- Born: Lydia Bush-Brown 1887 Florence, Italy
- Died: 1984 (aged 96–97)
- Education: Pratt Institute
- Known for: Batik
- Spouse: Francis Head (m. 1926-1947; his death)

= Lydia Bush-Brown =

American painter and designer

Lydia Bush-Brown Head (1887–1984) was an American visual artist, known to work as a painter and designer. She is best known for her silk batik wall hangings.

== Biography ==
Born in Florence, Italy, Lydia Bush-Brown was the daughter of sculptor Henry Kirke Bush-Brown and his wife, the painter Margaret Lesley.

She grew up near Newburgh, New York, prior to attending Pratt Institute from 1906 until 1908. She also studied with Ralph Johonnot before keeping a studio in Greenwich Village until 1911. She then moved for a time to Washington, D.C., returning permanently to New York City in 1919. In 1926, she married Francis Head (d. 1947).

Head was best known for her silk batik wall-hangings, but she also created paintings.

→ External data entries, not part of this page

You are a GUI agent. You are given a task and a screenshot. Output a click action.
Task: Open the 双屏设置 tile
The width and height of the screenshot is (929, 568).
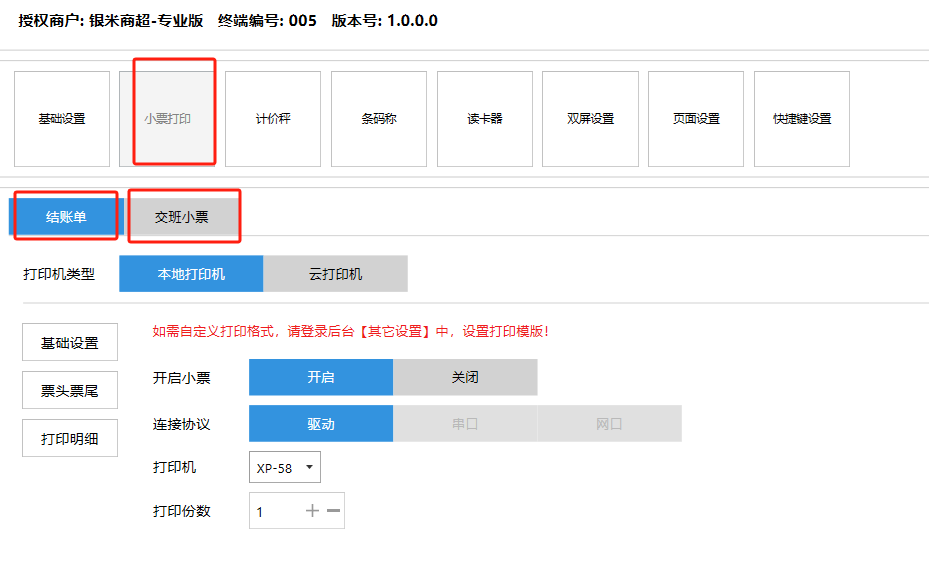[x=590, y=119]
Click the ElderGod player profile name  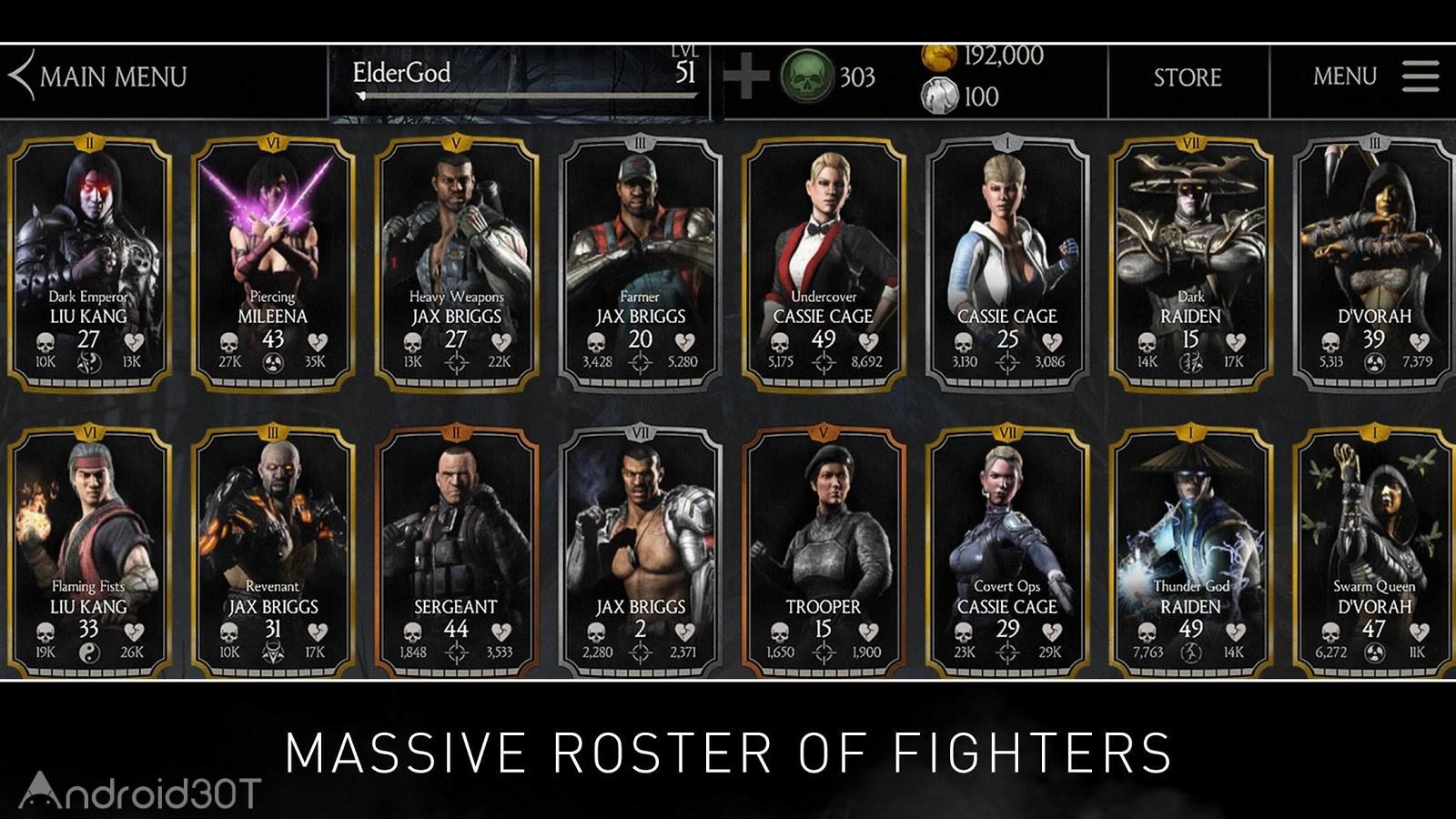click(401, 72)
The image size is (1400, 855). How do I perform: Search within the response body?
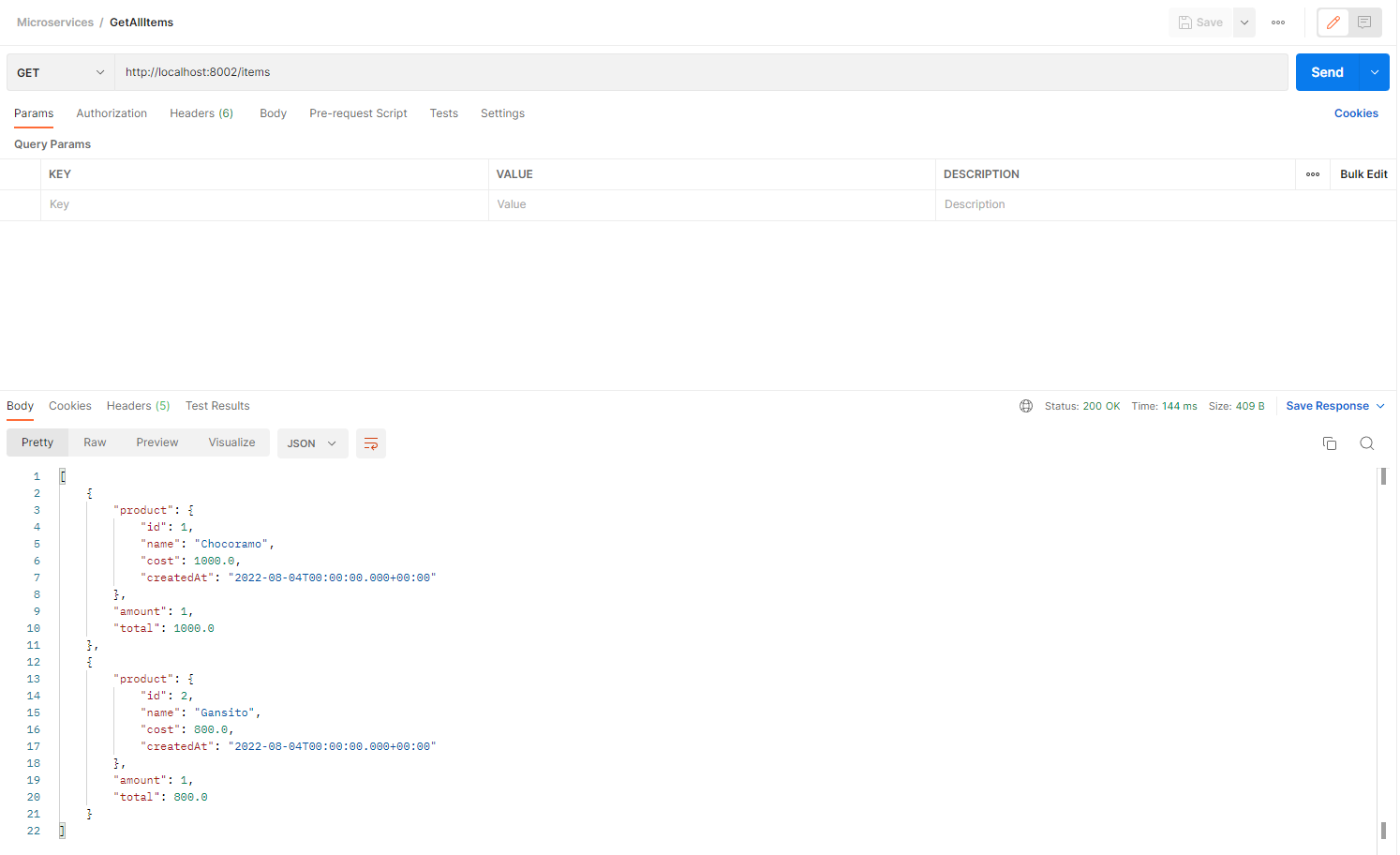pos(1366,442)
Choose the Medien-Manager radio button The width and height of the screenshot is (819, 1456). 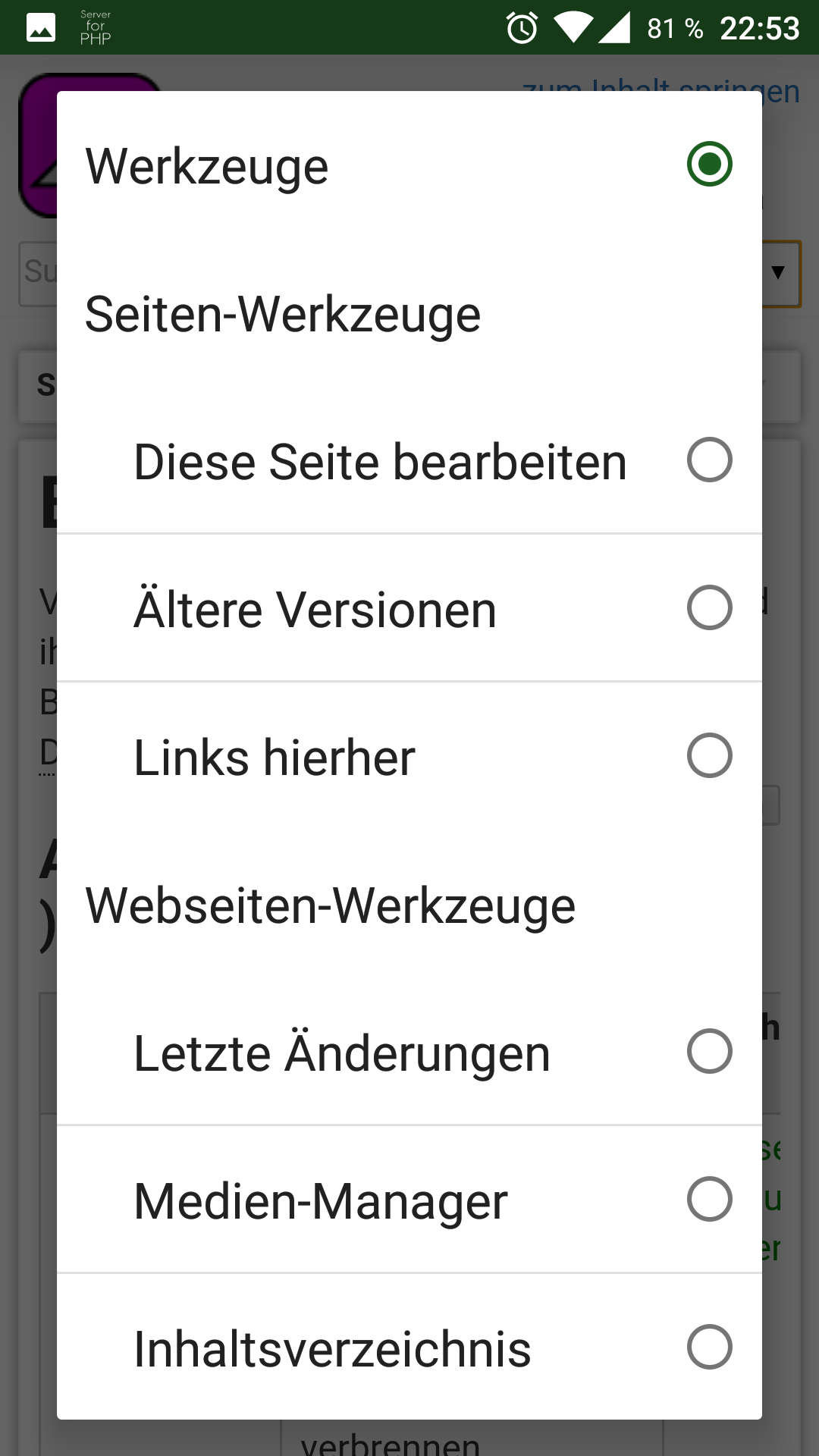(x=709, y=1199)
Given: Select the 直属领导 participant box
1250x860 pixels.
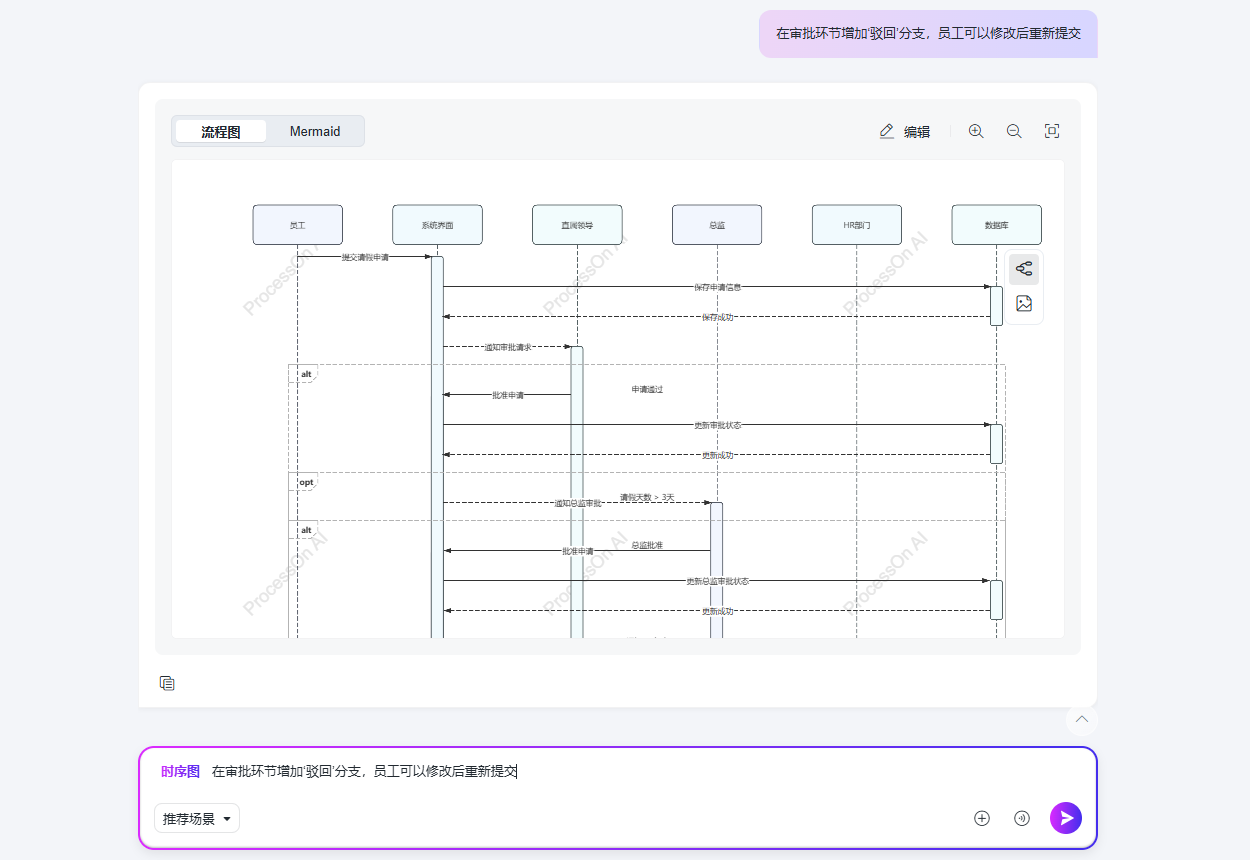Looking at the screenshot, I should click(x=577, y=225).
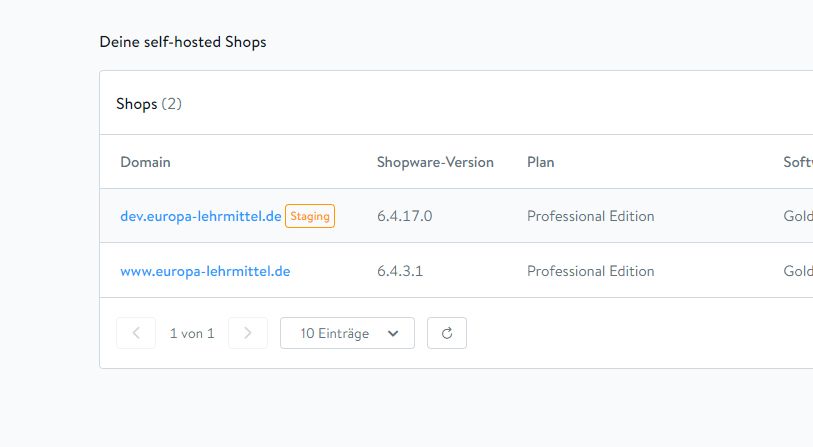Click the orange Staging badge
The width and height of the screenshot is (813, 447).
[x=310, y=216]
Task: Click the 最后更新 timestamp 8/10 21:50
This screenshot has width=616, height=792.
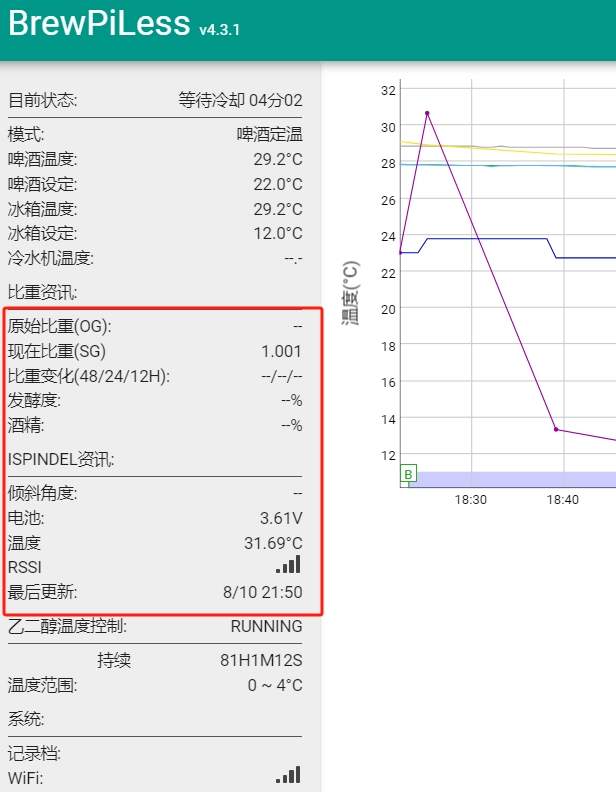Action: pyautogui.click(x=262, y=592)
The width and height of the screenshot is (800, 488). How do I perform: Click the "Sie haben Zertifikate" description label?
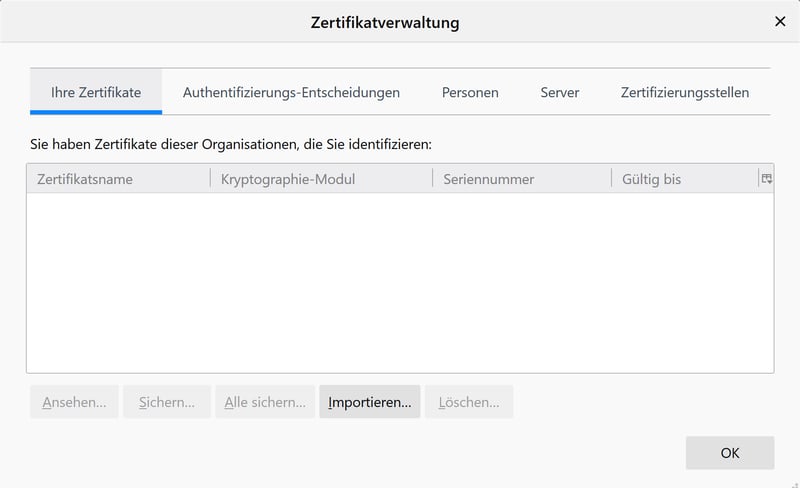[x=231, y=144]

She directed art programs for the Luther Gulick Camps and the Camp Fire Girls. During World War I Head served as an occupational therapist, also known as Reconstruction Aides for the wounded in both France and the United States.

She traveled widely, which provided the source for many of her subjects, and she exhibited throughout the United States and abroad during her career. She belonged to the Arts and Crafts Society of New York City, the National Arts Club, the Civic Club, the Arts Club of Washington, the Philadelphia Art Alliance, and the Arts and Crafts Society of Boston.

Head donated a number of items to the Cooper Hewitt National Museum of Design of the Smithsonian Institution, and a number of her pieces are in the collection as well, donated by others. Between 1968 and 1978 she donated a collection of her family's papers to Smith College.